• Ann Fr Anesth Reanim · Jul 2007

    Review

    [Is a biological assessment necessary to realize an obstetrical epidural anaesthesia in a patient whose interrogation and clinical examination are strictly normal?].

    • N Nathan, I Sol, A Vincelot, D Collet, P Granchamp, and E David.
    • Département d'anesthésie-réanimation, CHU Dupuytren, Limoges cedex, France. nathan@unilim.fr <nathan@unilim.fr>
    • Ann Fr Anesth Reanim. 2007 Jul 1;26(7-8):705-10.

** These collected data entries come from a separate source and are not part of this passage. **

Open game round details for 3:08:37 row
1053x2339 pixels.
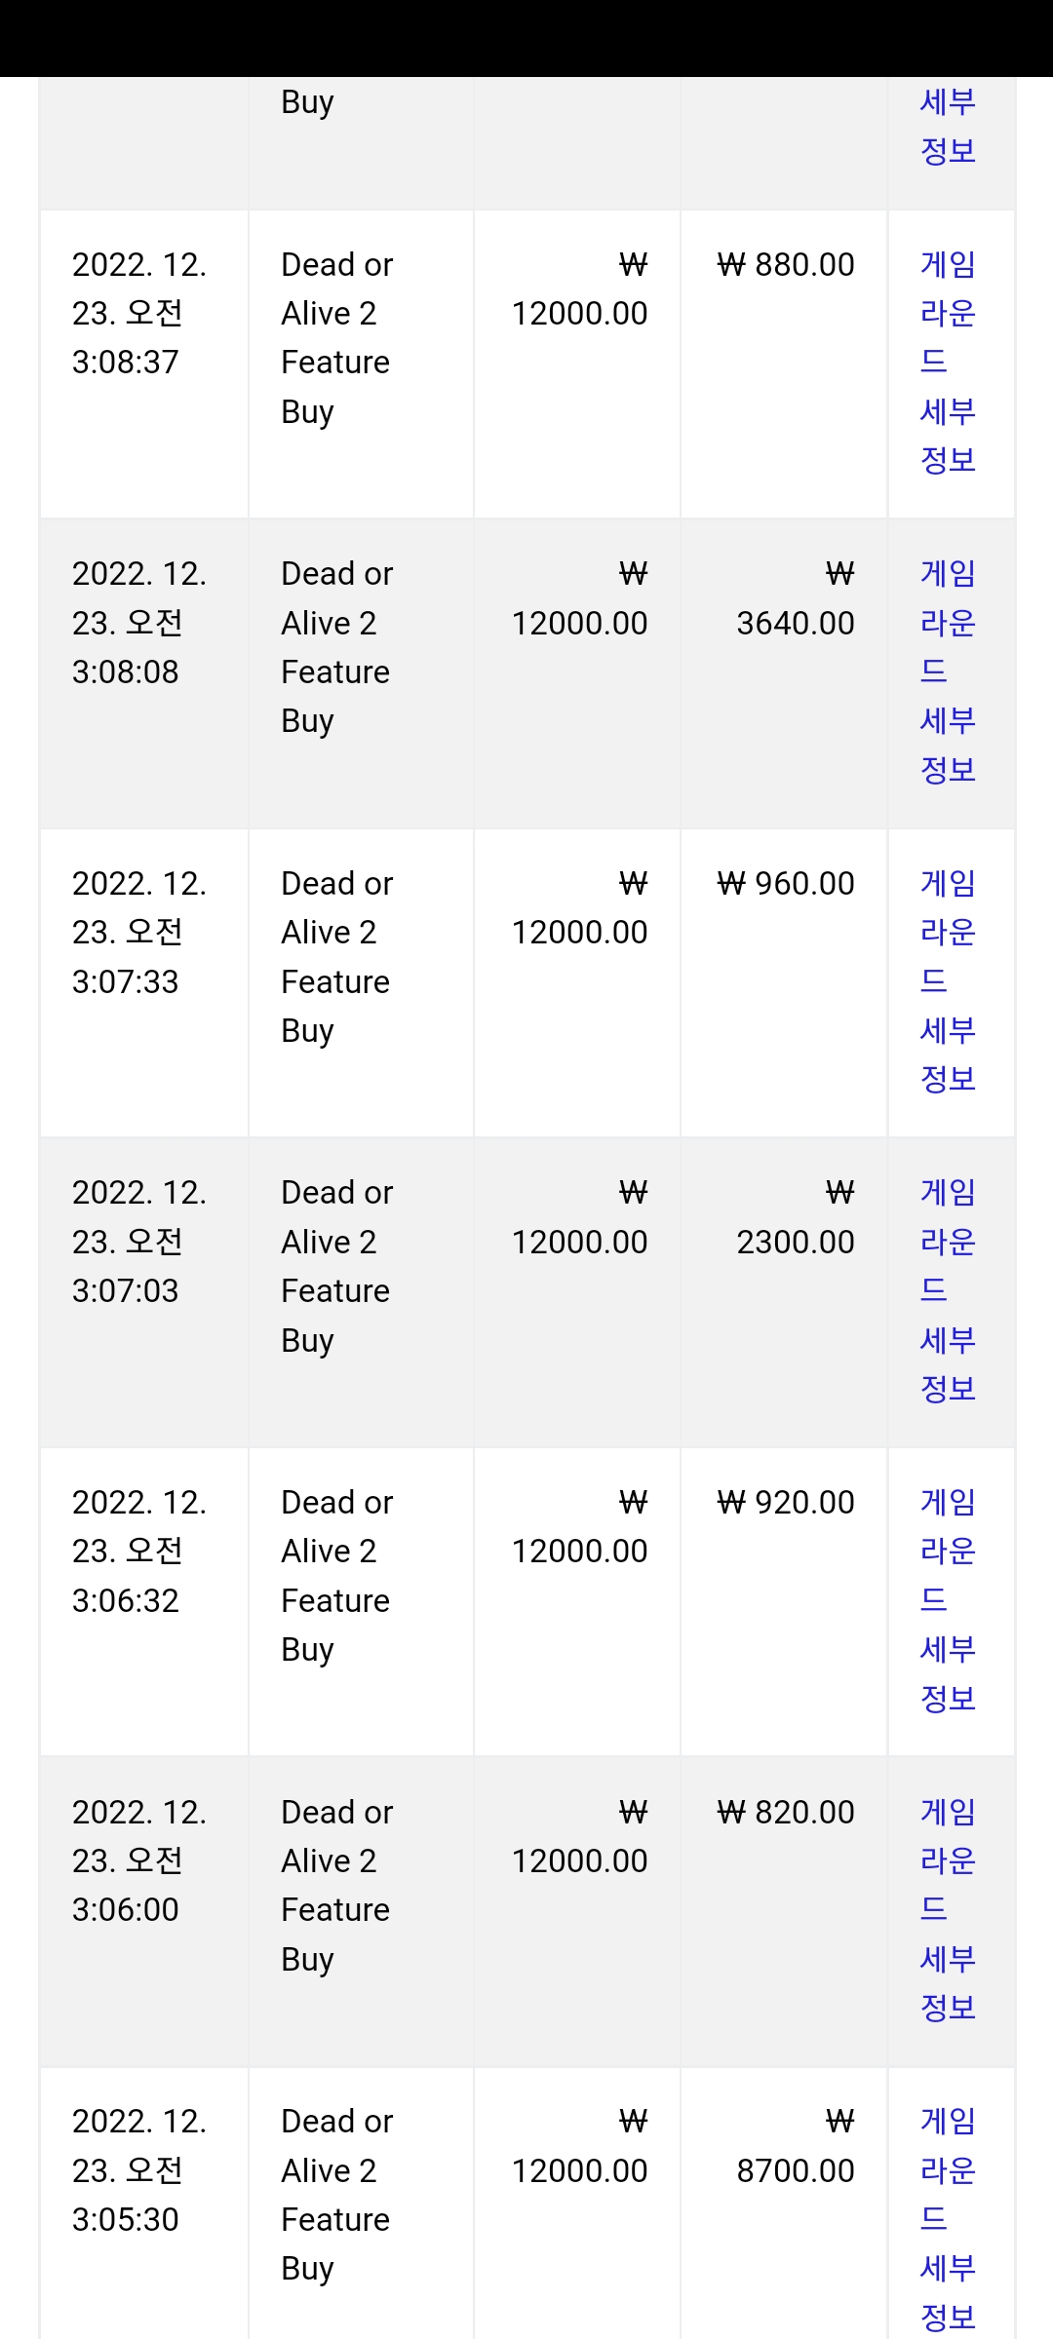tap(948, 363)
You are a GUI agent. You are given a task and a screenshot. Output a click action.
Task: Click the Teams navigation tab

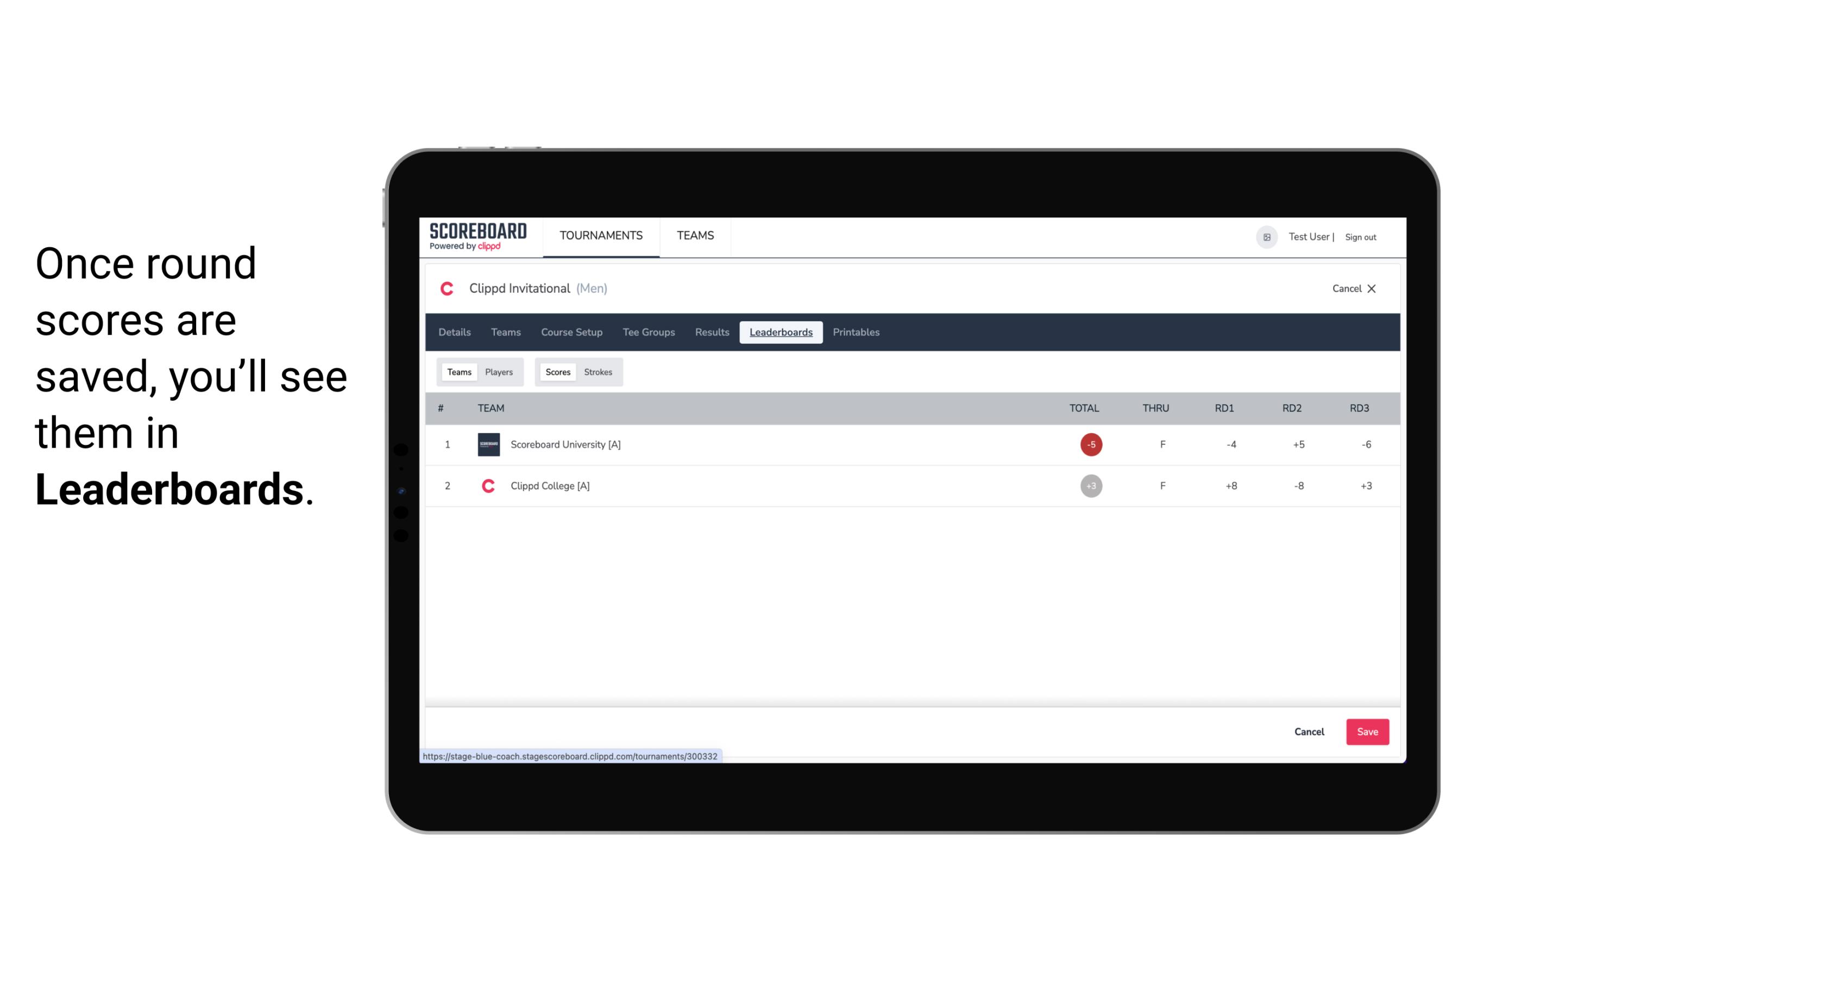click(x=505, y=333)
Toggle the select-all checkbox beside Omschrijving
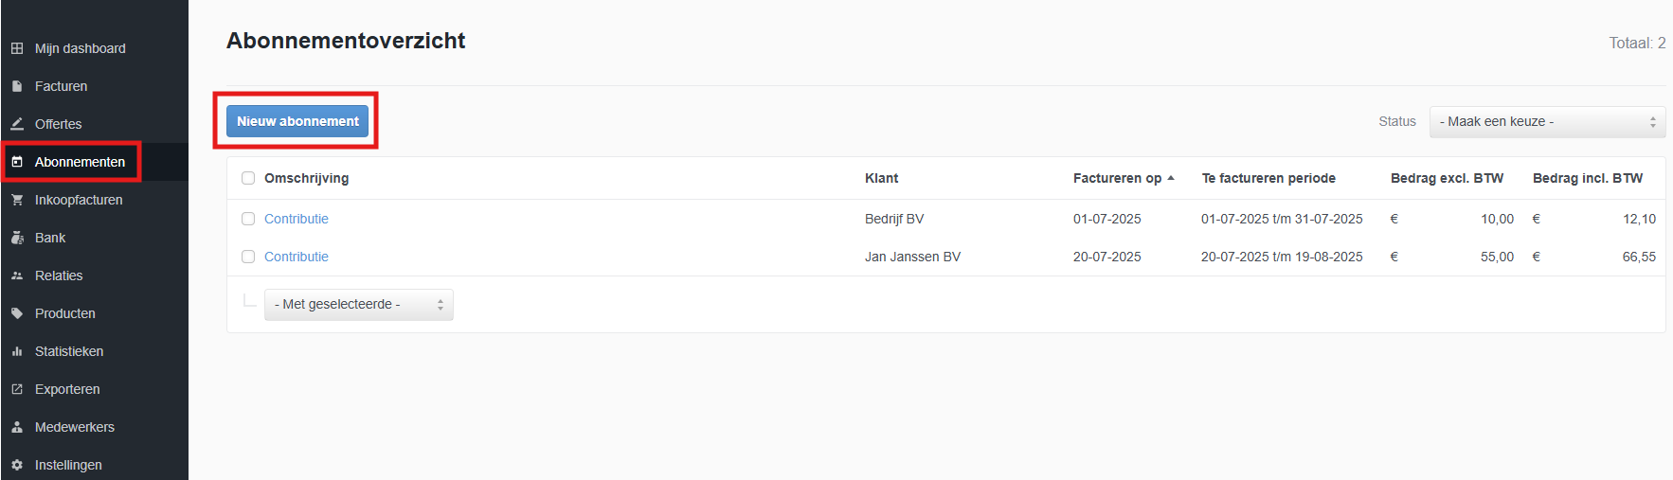The width and height of the screenshot is (1673, 480). (248, 178)
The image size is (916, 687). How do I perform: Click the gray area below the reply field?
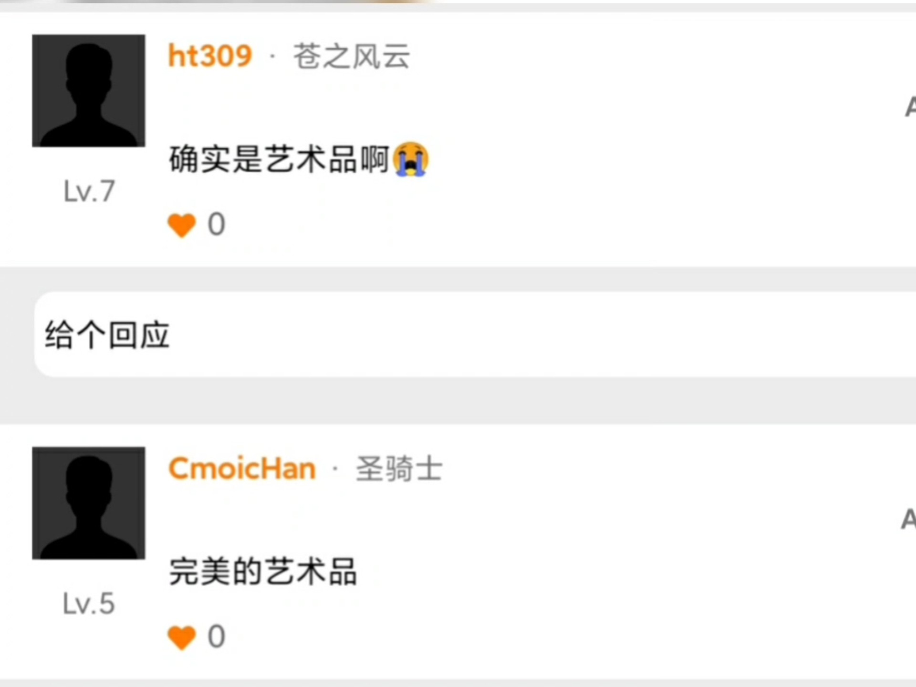click(x=458, y=400)
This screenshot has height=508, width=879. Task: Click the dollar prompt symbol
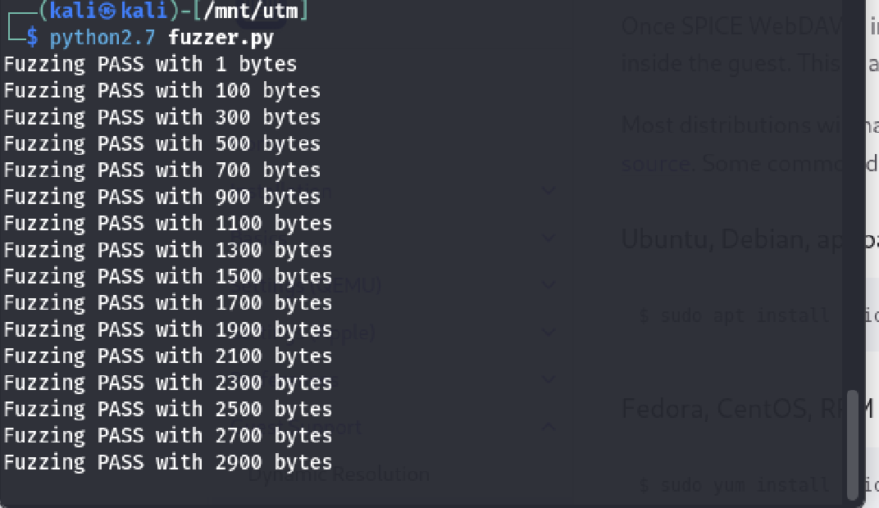[x=32, y=38]
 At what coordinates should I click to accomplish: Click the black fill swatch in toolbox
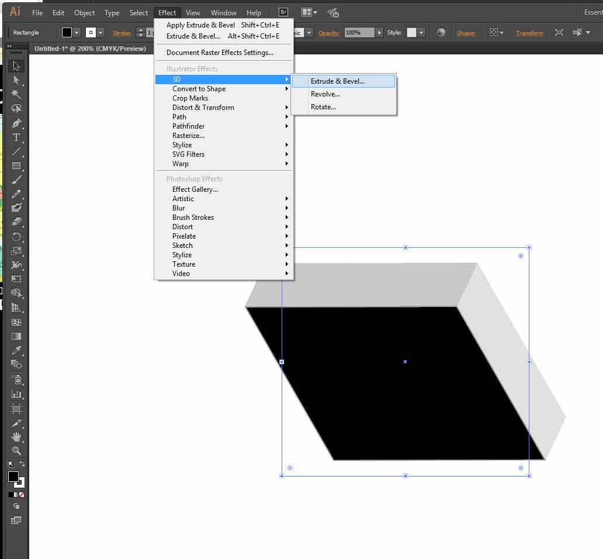coord(13,477)
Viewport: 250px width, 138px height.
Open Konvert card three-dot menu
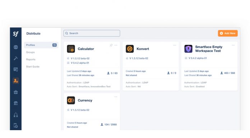175,45
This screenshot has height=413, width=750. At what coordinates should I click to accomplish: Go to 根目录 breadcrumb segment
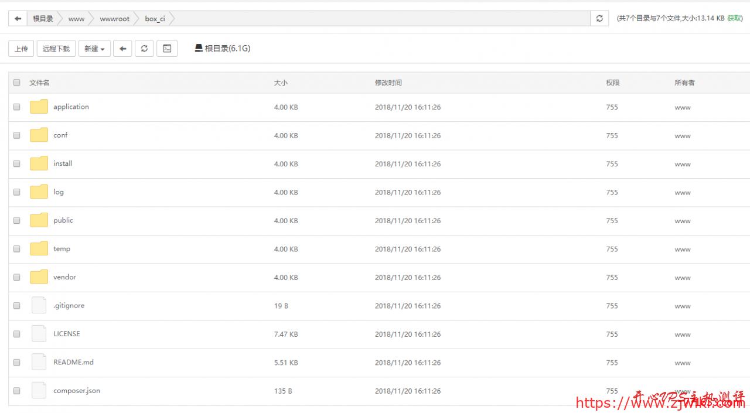43,19
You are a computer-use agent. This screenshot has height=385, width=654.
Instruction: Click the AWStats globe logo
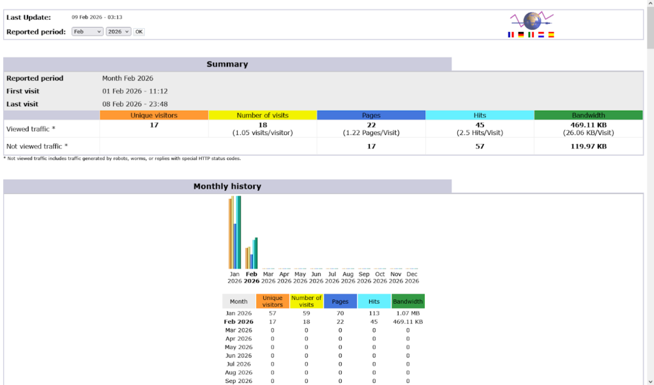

    AbstractIn France, coagulation blood tests are usually ordered before performing an epidural anaesthesia. This French habit obeys to the fear of triggering an epidural haematoma induced by neuraxial anaesthesia. This analysis of literature shows that these practices do not protect anaesthesiologists against this clinical risk or its medico-legal consequences. As shown by epidemiological studies, epidural haematoma in pregnancy is associated to the occurrence of HELLP syndrome. On the opposite, gestational thrombocytopenia is not associated to any bleeding risk. According to the recommendations of the French Society of Anaesthesia (Sfar), only a clinical examination and an interrogatory must be done to diagnose coagulation defects before general or loco regional anaesthesia. Normal pregnancy is not an exception to this rule except for the platelet number which must be evaluated during the 3rd trimester of pregnancy. This platelet numeration might detect a rare idiopathic thrombopenic purpura. This recommendation is valid only for normal pregnancy. The clinician must ensure that pregnancy is still normal by seeking for symptoms of pregnancy-induced pathology such as preeclampsia or HELLP syndrome before setting an epidural anaesthesia. The possibly late occurrence of these complications during the per- or post-partum explain why a coagulation test performed even a few days before anaesthesia may not allow to detect any coagulation defect favouring the risk of epidural haematoma.